On Tue, Dec 17, 2024 at 12:45 AM <to...@tuxteam.de> wrote:
>
> On Mon, Dec 16, 2024 at 10:22:43PM -0600, John Hasler wrote:
> > songbird writes:
> > > perhaps because the accounts are jointly owned and it is much easier
> > > to just continue using the credentials as they exist instead of having
> > > to set everything up all over again for no real gain.
> >
> > Then follow Bruce Schneier's advice and*write them down*.
>
> Do you have a reference?

You might also try Peter Gutmann's Engineering Security,
<https://www.cs.auckland.ac.nz/~pgut001/pubs/book.pdf>. From Chapter
7, Passwords, Section "Passwords on the Client" (p. 614):

    The most effective client-side password management technique that the
    typical computer user can employ is to write them down.

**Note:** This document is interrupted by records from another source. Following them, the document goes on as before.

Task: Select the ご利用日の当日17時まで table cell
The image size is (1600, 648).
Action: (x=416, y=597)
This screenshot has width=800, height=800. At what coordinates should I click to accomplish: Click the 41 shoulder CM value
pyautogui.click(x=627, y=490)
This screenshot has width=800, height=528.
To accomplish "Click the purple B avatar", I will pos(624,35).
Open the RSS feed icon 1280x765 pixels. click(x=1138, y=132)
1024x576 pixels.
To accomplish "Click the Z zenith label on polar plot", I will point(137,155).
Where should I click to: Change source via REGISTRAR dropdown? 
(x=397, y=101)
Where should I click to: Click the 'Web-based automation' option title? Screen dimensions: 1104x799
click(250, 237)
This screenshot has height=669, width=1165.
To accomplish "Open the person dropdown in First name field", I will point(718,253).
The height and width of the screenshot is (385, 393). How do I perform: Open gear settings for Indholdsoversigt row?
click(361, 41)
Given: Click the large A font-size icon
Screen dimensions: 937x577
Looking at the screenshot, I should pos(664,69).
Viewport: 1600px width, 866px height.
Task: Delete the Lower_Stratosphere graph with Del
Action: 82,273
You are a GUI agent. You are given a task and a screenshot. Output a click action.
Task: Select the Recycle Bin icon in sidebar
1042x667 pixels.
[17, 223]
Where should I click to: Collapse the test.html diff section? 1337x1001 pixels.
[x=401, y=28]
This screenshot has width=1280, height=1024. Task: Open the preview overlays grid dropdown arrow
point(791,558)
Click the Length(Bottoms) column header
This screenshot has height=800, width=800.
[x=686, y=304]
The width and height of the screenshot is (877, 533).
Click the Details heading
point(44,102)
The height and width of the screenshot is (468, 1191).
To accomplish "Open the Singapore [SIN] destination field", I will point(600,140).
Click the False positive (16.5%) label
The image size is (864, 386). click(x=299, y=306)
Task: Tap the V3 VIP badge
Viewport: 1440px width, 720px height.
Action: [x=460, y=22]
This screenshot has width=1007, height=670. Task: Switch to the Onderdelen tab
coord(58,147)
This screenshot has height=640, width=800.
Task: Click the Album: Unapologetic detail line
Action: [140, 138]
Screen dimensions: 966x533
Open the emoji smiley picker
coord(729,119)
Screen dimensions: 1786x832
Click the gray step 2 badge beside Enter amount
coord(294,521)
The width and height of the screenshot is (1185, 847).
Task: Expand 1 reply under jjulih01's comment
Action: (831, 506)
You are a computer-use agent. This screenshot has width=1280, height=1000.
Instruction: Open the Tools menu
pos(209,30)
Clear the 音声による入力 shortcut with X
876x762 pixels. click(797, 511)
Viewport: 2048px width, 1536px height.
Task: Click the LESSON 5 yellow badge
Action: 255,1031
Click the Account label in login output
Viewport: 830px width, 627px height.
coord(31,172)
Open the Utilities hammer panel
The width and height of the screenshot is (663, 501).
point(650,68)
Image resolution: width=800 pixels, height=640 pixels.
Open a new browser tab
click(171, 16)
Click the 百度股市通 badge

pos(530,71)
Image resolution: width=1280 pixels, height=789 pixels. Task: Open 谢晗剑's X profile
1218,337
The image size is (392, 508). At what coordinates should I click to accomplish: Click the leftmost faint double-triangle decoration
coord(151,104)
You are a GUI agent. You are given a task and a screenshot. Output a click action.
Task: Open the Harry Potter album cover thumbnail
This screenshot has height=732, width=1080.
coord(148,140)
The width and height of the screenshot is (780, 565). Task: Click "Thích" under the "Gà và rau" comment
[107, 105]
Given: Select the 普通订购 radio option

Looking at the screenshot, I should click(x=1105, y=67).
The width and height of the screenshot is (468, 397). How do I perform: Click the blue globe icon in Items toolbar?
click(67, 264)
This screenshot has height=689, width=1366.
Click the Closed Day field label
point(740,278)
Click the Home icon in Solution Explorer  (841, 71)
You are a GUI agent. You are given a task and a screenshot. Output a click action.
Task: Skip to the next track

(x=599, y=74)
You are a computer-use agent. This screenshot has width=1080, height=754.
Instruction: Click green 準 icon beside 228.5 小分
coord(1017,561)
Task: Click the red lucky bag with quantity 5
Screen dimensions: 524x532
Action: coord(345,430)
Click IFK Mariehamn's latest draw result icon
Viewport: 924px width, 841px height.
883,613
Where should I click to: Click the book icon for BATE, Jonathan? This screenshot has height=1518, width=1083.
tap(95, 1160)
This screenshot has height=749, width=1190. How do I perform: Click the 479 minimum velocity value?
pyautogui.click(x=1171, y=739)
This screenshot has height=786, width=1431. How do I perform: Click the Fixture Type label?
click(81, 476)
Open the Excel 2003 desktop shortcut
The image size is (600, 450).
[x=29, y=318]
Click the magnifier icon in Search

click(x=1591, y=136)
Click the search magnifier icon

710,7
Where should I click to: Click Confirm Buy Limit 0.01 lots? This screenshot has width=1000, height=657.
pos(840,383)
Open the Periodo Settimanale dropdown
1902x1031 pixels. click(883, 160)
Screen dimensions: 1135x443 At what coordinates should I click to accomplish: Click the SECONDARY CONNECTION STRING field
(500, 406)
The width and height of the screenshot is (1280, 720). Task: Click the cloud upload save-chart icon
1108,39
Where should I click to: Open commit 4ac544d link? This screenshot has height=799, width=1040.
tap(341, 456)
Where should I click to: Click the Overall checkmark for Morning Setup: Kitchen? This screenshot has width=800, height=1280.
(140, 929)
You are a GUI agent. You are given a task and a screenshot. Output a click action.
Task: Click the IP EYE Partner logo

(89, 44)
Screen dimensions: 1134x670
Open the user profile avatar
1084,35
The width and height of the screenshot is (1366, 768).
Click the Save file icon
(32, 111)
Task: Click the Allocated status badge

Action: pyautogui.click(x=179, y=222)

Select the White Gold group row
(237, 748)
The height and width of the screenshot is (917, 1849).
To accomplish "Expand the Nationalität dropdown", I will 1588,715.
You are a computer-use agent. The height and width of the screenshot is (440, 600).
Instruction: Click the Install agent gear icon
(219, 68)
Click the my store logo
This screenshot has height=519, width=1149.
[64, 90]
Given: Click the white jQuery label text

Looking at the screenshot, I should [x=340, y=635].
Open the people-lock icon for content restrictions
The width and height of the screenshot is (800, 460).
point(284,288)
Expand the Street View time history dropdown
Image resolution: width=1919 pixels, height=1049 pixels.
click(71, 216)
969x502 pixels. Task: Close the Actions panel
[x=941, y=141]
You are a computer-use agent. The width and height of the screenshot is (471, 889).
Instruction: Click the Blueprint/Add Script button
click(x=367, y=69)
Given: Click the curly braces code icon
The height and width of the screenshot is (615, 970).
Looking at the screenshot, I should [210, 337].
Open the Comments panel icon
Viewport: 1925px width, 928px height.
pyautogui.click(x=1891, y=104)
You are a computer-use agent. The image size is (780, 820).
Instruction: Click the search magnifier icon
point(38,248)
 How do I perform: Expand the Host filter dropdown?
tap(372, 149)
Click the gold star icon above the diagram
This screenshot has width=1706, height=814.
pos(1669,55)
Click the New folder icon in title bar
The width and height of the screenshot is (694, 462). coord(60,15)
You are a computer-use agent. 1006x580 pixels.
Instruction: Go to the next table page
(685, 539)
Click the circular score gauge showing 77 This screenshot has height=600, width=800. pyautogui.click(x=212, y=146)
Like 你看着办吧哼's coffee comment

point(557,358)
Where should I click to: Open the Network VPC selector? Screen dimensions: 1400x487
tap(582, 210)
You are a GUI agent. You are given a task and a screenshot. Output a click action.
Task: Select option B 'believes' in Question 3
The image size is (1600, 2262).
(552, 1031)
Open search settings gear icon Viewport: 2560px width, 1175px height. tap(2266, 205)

    No, you didn’t read that wrong. From what we’ve found out from the
    endless surveys and studies that have been done on this topic over the
    years (see the start of this chapter) and the analysis of how users
    currently deal with passwords (see the remainder of the chapter) this
    really is the most effective client-side password management technique
    for the typical user.

And from the Intro to the chapter (p. 564):

    This 1960s perspective of computing is the type of threat model that
    some of the password-security guidelines that are in use today were
    designed to counter! What’s worse is that even today, decades after
    these archaic threat models were employed as the basis for
    password-usage guidelines, we’re still fairly consistently giving
    users the wrong advice about password security such as “Passwords are
    like underwear, change them often” (solving no identifiable problem
    but creating several new ones, see “Password Lifetimes” on page
    574) and “Firewalls are useless if passwords are stuck to the monitor
    with a Post-it” [9] (phishers are pretty creative but the one thing
    they haven’t managed to do yet is reach out of the monitor to read
    your Post-it notes, see “Passwords on the Client” on page 614). As
    Bob Blakley puts it, “despite the fact that both attacks and losses
    have approximately doubled every year since 1992, we continue to rely
    on old models that are demonstrably ill-suited to the current reality
    and don’t inhibit the ongoing march of failure” [10].

Gutmann earned his PhD in security usability (SUX). And his book is
well cited with conference papers and security usability results.

> I ask because I'm in the middle of a discussion (and that was my advice,
> too). Seeing what Schneier has to say on that would be very interesting.